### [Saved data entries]
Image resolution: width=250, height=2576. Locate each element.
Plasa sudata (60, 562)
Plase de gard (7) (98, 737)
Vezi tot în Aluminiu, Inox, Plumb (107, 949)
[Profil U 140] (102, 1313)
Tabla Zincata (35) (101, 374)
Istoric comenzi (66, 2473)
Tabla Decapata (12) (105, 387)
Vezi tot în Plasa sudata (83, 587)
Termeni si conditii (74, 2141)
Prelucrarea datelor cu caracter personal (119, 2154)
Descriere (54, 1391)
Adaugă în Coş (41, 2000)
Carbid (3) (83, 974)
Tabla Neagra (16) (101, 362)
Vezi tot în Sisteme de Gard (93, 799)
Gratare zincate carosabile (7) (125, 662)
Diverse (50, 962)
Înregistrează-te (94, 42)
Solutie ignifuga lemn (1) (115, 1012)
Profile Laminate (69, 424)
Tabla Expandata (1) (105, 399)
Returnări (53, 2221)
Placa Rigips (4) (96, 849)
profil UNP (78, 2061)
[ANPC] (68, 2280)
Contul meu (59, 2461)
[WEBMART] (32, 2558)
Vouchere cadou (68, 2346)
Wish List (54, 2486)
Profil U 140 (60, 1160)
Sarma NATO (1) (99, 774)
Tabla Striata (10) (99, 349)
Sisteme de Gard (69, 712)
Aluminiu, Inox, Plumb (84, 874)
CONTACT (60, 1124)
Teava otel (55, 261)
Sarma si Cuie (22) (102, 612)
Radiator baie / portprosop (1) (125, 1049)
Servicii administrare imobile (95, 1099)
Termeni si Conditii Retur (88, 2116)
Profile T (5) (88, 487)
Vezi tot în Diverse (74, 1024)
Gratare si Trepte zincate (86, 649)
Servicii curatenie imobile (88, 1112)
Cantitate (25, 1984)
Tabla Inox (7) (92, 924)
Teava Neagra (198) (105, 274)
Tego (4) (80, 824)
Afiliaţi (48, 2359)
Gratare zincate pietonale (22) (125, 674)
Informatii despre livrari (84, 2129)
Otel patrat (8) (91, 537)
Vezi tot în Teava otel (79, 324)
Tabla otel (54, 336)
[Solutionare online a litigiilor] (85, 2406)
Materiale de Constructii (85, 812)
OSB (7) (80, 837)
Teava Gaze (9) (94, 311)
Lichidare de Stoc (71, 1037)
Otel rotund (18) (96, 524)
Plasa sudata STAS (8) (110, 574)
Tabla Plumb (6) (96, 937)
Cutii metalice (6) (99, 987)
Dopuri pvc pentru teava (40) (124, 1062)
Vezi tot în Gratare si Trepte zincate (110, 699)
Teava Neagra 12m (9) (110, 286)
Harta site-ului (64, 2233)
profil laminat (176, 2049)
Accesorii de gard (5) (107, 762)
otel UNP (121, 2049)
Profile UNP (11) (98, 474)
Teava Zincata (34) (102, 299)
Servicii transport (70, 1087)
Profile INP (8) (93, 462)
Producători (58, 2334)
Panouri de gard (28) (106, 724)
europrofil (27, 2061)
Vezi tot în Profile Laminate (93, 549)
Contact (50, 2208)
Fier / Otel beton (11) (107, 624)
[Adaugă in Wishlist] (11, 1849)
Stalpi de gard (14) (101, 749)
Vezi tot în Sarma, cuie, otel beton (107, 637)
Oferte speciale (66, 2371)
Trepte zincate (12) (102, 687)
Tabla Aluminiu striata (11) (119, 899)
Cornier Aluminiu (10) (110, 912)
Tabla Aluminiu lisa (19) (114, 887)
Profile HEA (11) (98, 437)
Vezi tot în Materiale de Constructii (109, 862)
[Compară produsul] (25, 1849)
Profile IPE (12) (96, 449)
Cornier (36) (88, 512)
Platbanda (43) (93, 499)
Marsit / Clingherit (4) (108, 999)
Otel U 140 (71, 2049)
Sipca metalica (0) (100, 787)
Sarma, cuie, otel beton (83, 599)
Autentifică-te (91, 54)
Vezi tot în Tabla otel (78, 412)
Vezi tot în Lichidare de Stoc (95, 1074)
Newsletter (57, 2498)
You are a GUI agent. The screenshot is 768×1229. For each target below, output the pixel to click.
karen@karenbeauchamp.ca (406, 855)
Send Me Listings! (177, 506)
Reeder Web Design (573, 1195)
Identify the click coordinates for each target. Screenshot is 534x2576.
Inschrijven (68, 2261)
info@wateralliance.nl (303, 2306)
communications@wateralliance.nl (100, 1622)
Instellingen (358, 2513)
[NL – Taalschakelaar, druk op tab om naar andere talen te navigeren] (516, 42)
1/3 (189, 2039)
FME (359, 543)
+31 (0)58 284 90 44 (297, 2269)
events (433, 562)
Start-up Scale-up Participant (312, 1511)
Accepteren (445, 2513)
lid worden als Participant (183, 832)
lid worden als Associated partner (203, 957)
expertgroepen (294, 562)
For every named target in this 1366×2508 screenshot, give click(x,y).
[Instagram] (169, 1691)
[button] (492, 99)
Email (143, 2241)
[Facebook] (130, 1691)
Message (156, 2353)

### [Problem description]
Retype the records above exactly as they appear.

### [Response area]
Image resolution: width=250, height=2576. Locate each element.
Plasa sudata (60, 562)
Plase de gard (7) (98, 737)
Vezi tot în Aluminiu, Inox, Plumb (107, 949)
[Profil U 140] (102, 1313)
Tabla Zincata (35) (101, 374)
Istoric comenzi (66, 2473)
Tabla Decapata (12) (105, 387)
Vezi tot în Plasa sudata (83, 587)
Termeni si conditii (74, 2141)
Prelucrarea datelor cu caracter personal (119, 2154)
Descriere (54, 1391)
Adaugă în Coş (41, 2000)
Carbid (3) (83, 974)
Tabla Neagra (16) (101, 362)
Vezi tot în Sisteme de Gard (93, 799)
Gratare zincate carosabile (7) (125, 662)
Diverse (50, 962)
Înregistrează-te (94, 42)
Solutie ignifuga lemn (1) (115, 1012)
Profile Laminate (69, 424)
Tabla Expandata (1) (105, 399)
Returnări (53, 2221)
Placa Rigips (4) (96, 849)
profil UNP (78, 2061)
[ANPC] (68, 2280)
Contul meu (59, 2461)
[WEBMART] (32, 2558)
Vouchere cadou (68, 2346)
Wish List (54, 2486)
Profil U 140 (60, 1160)
Sarma NATO (1) (99, 774)
Tabla Striata (10) (99, 349)
Sisteme de Gard (69, 712)
Aluminiu, Inox, Plumb (84, 874)
CONTACT (60, 1124)
Teava otel (55, 261)
Sarma si Cuie (22) (102, 612)
Radiator baie / portprosop (1) (125, 1049)
Servicii administrare imobile (95, 1099)
Termeni si Conditii Retur (88, 2116)
Profile T (5) (88, 487)
Vezi tot în Diverse (74, 1024)
Gratare si Trepte zincate (86, 649)
Servicii curatenie imobile (88, 1112)
Cantitate (25, 1984)
Tabla Inox (7) (92, 924)
Teava Neagra (198) (105, 274)
Tego (4) (80, 824)
Afiliaţi (48, 2359)
Gratare zincate pietonale (22) (125, 674)
Informatii despre livrari (84, 2129)
Otel patrat (8) (91, 537)
Vezi tot în Teava otel (79, 324)
Tabla otel (54, 336)
[Solutionare online a litigiilor] (85, 2406)
Materiale de Constructii (85, 812)
OSB (7) (80, 837)
Teava Gaze (9) (94, 311)
Lichidare de Stoc (71, 1037)
Otel rotund (18) (96, 524)
Plasa sudata STAS (8) (110, 574)
Tabla Plumb (6) (96, 937)
Cutii metalice (6) (99, 987)
Dopuri pvc pentru teava (40) (124, 1062)
Vezi tot în Gratare si Trepte zincate (110, 699)
Teava Neagra 12m (9) (110, 286)
Harta site-ului (64, 2233)
profil laminat (176, 2049)
Accesorii de gard (5) (107, 762)
otel UNP (121, 2049)
Profile UNP (11) (98, 474)
Teava Zincata (34) (102, 299)
Servicii transport (70, 1087)
Profile INP (8) (93, 462)
Producători (58, 2334)
Panouri de gard (28) (106, 724)
europrofil (27, 2061)
Vezi tot în Profile Laminate (93, 549)
Contact (50, 2208)
Fier / Otel beton (11) (107, 624)
[Adaugă in Wishlist] (11, 1849)
Stalpi de gard (14) (101, 749)
Vezi tot în Sarma, cuie, otel beton (107, 637)
Oferte speciale (66, 2371)
Trepte zincate (12) (102, 687)
Tabla Aluminiu striata (11) (119, 899)
Cornier Aluminiu (10) (110, 912)
Tabla Aluminiu lisa (19) (114, 887)
Profile HEA (11) (98, 437)
Vezi tot în Materiale de Constructii (109, 862)
[Compară produsul] (25, 1849)
Profile IPE (12) (96, 449)
Cornier (36) (88, 512)
Platbanda (43) (93, 499)
Marsit / Clingherit (4) (108, 999)
Otel U 140 (71, 2049)
Sipca metalica (0) (100, 787)
Sarma, cuie, otel beton (83, 599)
Autentifică-te (91, 54)
Vezi tot în Tabla otel (78, 412)
Vezi tot în Lichidare de Stoc (95, 1074)
Newsletter (57, 2498)
You are a GUI agent. The screenshot is 768×1229. For each target below, output the pixel to click.
karen@karenbeauchamp.ca (406, 855)
Send Me Listings! (177, 506)
Reeder Web Design (573, 1195)
Identify the click coordinates for each target. Screenshot is 534x2576.
Inschrijven (68, 2261)
info@wateralliance.nl (303, 2306)
communications@wateralliance.nl (100, 1622)
Instellingen (358, 2513)
[NL – Taalschakelaar, druk op tab om naar andere talen te navigeren] (516, 42)
1/3 (189, 2039)
FME (359, 543)
+31 (0)58 284 90 44 (297, 2269)
events (433, 562)
Start-up Scale-up Participant (312, 1511)
Accepteren (445, 2513)
lid worden als Participant (183, 832)
lid worden als Associated partner (203, 957)
expertgroepen (294, 562)
For every named target in this 1366×2508 screenshot, give click(x,y).
[Instagram] (169, 1691)
[button] (492, 99)
Email (143, 2241)
[Facebook] (130, 1691)
Message (156, 2353)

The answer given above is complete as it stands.